** Given task 1 **
Summarize the forum thread below in two sentences.
** Given task 2 **
In the forum thread below, to whom did BloodStripe forward the offer?
** Given task 3 **
From the forum thread below, return the passage that begins at the words "## x SF med" and stops after "Marauder06 (Mar 3, 2020)".

** Text excerpt **
I don't see a link Sir.


----------



## x SF med (Mar 3, 2020)

It's like a case study, you just have to wait for the link.  If Marauder were trying to out Meme Teufel (and failing) the meme would have been there.


----------



## Marauder06 (Mar 3, 2020)

Kaldak said:


> I don't see a link Sir.



Thank  you--fixed


----------



## Brill (Mar 3, 2020)

Kaldak said:


> I don't see a link Sir.



Exactly.


----------



## Kaldak (Mar 3, 2020)

lindy said:


> Exactly.



There is one now.


----------



## BloodStripe (Mar 6, 2020)

Good deal! Hope someone from here takes advantage of this. I forwarded on to my old Platoon Commander who has helped author some recent books to hit the NYT Best Sellers list.


----------



## racing_kitty (Mar 6, 2020)

BloodStripe said:


> Good deal! Hope someone from here takes advantage of this. I forwarded on to my old Platoon Commander who has helped author some recent books to hit the NYT Best Sellers list.


I’m giving it some serious thought


----------



## BloodStripe (Mar 6, 2020)

racing_kitty said:


> I’m giving it some serious thought



Please go! If it focused more on technical writing I'd be all over applying. Maybe the documentary piece is what I'd need so it would be great to get some actual feedback.


----------



## Viper1 (Mar 8, 2020)

racing_kitty said:


> I’m giving it some serious thought


Please do. There need to be more stories written by women, especially in the war genre.


----------



## Marine0311 (Mar 8, 2020)

I applied.


----------

** Material shown **

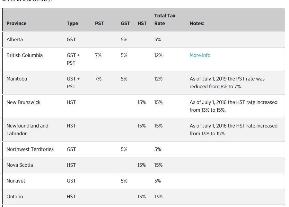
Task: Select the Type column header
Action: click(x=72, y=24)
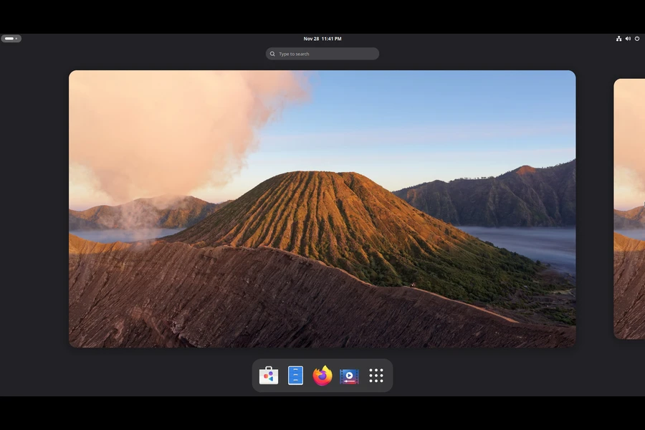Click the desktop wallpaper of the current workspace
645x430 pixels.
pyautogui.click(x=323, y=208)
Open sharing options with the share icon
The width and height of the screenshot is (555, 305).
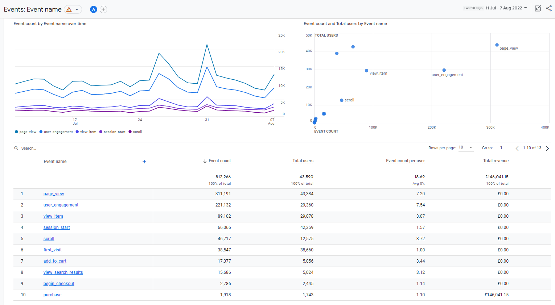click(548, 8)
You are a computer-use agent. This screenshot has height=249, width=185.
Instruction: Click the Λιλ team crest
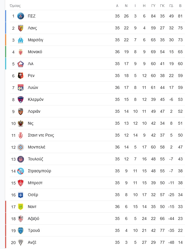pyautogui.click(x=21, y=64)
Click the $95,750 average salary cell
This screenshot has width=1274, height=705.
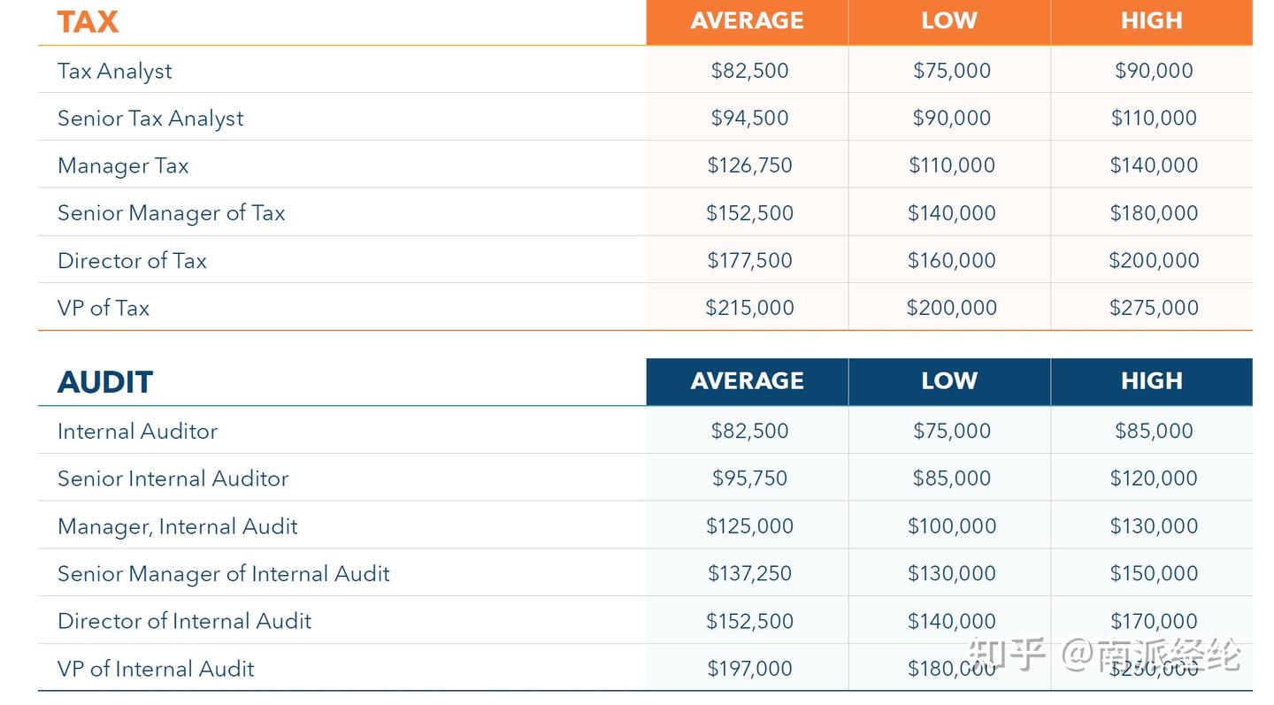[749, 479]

==

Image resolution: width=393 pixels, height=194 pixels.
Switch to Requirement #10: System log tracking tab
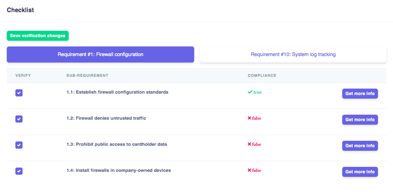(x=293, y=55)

** Answer 1 **
After Kaldak says there is no link, Marauder06 fixes it and Kaldak confirms there is one now. BloodStripe forwards the offer to an old Platoon Commander and urges racing_kitty, who is giving it serious thought, to go, while Viper1 calls for more stories written by women and Marine0311 reports having applied.

** Answer 2 **
To an old Platoon Commander who has helped author some recent books that hit the NYT Best Sellers list.

** Answer 3 **
## x SF med (Mar 3, 2020)

It's like a case study, you just have to wait for the link.  If Marauder were trying to out Meme Teufel (and failing) the meme would have been there.


----------



## Marauder06 (Mar 3, 2020)